### What to produce
Rewrite these records, swapping "toolbar icon" for "toolbar button" and leaving everything else the same.

### Raw records
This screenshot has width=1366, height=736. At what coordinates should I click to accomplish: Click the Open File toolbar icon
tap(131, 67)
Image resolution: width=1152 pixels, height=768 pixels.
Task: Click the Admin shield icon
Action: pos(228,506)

### Result of this task
This screenshot has width=1366, height=736. At what coordinates should I click to accomplish: Click the Open File toolbar button
tap(131, 67)
Image resolution: width=1152 pixels, height=768 pixels.
Task: Click the Admin shield icon
Action: pos(228,506)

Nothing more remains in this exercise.